The emergence of a debate about colonizing the moon might be the goofiest-sounding idea in Republican primaries since Herman Cain proposed an electrified fence along the southern border. The difference is that returning to the moon is an idea that reasonable people take seriously.
Campaigning in Florida this week, Gingrich proposed establishing a colony on the moon by “the end of my second term.” The ridicule came fast and funny (“Did he start with a Death Star and get kind of reigned in?” asked Jon Stewart.) But as the Guardian‘s Alok Jha explains, the idea isn’t totally off the wall:
There are good scientific reasons for such a base that could, among other things, measure cosmic rays, hunt for exotic subatomic particles in space and look for asteroids on a collision course with Earth. A moon base could also be used as a platform for monitoring the Earth’s oceans and ice caps.
It’s worth noting that TIME’s Jeffrey Kluger, who knows more about these issues than I do, is less charitable. But remember: In 2004 George W. Bush also proposed returning to the moon, and using it as a platform for a Mars mission. “We choose to explore space because doing so improves our lives and lifts our national spirit,” Bush declared. Admittedly, this Iraq-era burst of grand ambition caused plenty of head-scratching, and the plans were eventually shelved. The main problem was money: As Jha notes NASA spending peaked at 3.45% of the federal budget in the 1970s. Today the figure is around 0.5%.
Gingrich insists a moon colony can be constructed by unleashing private enterprise. He offered the highly improbably vision of “five or six” space private launches a day. Maybe there are companies that would leap at the opportunity if given the proper grants and incentives (though that sounds almost like socialist industrial policy to me!). Even so, it’s nearly impossible to imagine anyone allowing for actual construction on the moon under private, as opposed to government, auspices. We’ll leave aside the sticky international law questions for now.

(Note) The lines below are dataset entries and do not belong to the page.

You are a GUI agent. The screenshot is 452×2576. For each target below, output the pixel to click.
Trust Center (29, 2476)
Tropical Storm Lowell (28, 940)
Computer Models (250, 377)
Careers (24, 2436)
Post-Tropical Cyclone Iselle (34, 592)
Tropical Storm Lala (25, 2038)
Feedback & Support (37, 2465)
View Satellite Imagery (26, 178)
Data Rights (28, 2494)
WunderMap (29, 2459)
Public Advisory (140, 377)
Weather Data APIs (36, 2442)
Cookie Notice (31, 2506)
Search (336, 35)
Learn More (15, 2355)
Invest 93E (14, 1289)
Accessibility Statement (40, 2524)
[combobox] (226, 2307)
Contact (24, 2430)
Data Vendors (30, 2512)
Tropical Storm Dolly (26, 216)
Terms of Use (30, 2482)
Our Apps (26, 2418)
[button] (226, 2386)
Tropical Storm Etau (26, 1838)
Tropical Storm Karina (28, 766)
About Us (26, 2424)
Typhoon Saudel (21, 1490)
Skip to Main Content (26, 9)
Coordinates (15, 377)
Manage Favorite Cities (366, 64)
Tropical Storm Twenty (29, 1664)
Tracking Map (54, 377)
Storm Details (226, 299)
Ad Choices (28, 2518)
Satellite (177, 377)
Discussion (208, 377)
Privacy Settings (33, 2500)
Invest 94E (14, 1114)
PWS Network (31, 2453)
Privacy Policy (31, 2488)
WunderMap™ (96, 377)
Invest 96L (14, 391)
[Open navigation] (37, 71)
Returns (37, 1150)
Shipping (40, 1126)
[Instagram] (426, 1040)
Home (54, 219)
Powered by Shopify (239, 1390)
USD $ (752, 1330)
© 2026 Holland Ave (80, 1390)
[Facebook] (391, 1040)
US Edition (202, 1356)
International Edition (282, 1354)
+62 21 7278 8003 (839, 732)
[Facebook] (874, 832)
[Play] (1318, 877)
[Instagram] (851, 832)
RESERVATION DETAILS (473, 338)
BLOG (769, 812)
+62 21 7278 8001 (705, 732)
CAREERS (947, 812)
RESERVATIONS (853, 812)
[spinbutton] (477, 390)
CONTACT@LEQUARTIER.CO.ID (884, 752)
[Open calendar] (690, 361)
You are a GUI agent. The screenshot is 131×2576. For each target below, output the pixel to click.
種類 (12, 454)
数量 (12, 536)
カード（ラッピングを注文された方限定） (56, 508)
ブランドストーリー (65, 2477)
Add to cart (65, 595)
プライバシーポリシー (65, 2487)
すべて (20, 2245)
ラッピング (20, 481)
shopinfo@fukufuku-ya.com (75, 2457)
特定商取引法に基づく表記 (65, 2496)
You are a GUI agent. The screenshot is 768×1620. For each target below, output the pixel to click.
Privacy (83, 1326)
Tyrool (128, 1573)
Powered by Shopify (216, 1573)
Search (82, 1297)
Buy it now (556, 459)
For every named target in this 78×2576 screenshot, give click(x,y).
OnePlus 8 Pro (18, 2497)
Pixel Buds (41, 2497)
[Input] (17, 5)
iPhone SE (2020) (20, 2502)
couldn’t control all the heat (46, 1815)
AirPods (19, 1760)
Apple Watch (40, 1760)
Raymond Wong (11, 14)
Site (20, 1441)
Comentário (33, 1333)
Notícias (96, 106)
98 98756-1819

Maybe the real point here is the fact that Gingrich can only defend his idea as a private venture, even though many of the America’s greatest achievement, like the original space mission, the federal highway system, and the atomic bomb,were the product of grand–and expensive–federal action. Gingrich says his space program would be “the second great launch of the adventure John F. Kennedy started.” But that adventure was a government one, not a private one.
And this reveals a key tension in Gingrich’s platform. He wants America to continue doing great things–but his budget plan would leave us with a government that has little ability to support them. Gingrich’s tax plan would slash federal revenues and drive up the deficit by as much as $1 trillion per year, according to one estimate. That will require even bigger cuts. You need to accept the supply-side doctrine, one held by Newt’s top economic advisors, that big tax cuts will pay for themselves to think that America can tackle huge new projects under a Gingrich administration, unless you assume that the still-struggling private sector will suddenly explode with activity. Maybe in the next debate, someone can ask him to square his grand aspirations with the realities of his budget vision.